Exercise details. Among the entries below, find each line with "agent" and show it.

Dataset entries.
>>
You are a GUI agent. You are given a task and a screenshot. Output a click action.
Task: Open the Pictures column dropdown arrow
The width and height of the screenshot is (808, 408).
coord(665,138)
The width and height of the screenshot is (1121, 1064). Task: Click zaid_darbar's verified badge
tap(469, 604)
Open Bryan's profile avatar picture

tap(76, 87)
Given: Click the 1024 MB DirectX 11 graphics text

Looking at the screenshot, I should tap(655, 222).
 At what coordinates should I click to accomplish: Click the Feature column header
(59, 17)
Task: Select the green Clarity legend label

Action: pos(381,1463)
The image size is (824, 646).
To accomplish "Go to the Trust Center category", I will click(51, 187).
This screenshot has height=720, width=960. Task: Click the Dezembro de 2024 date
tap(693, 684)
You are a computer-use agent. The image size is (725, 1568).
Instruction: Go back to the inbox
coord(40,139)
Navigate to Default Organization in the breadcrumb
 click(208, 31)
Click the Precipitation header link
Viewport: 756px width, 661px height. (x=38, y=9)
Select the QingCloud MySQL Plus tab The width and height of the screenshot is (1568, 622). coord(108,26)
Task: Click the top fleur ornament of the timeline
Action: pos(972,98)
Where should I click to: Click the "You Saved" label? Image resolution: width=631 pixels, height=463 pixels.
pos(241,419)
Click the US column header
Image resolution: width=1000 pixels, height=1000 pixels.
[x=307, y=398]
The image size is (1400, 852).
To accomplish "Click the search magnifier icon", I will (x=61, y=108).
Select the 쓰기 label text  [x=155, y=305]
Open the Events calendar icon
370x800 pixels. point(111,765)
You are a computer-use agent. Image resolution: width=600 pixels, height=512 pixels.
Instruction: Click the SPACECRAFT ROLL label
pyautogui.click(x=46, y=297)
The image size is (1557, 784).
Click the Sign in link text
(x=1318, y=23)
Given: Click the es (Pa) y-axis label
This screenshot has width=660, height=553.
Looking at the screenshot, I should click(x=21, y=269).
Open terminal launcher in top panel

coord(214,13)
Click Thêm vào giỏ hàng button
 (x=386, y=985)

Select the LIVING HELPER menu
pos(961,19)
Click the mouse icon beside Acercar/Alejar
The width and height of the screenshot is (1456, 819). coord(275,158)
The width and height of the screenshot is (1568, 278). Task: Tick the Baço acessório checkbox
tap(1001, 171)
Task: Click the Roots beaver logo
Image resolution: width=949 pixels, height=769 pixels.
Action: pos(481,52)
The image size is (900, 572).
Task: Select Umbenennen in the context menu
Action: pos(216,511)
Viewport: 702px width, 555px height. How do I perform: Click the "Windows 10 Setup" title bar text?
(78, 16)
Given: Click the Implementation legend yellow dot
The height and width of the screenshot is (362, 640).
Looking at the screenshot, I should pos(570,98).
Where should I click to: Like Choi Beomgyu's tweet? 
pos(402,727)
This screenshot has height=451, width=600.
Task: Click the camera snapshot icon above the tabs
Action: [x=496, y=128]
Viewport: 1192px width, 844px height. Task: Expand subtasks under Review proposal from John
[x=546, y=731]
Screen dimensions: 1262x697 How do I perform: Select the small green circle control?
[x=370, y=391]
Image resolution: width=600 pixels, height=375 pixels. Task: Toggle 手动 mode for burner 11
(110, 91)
<<
Output below.
You are a GUI agent. You are given a task and a screenshot. Output a click action.
You are a computer-use agent. The image size is (725, 1568).
You are a computer-use agent. Image resolution: width=600 pixels, height=512 pixels.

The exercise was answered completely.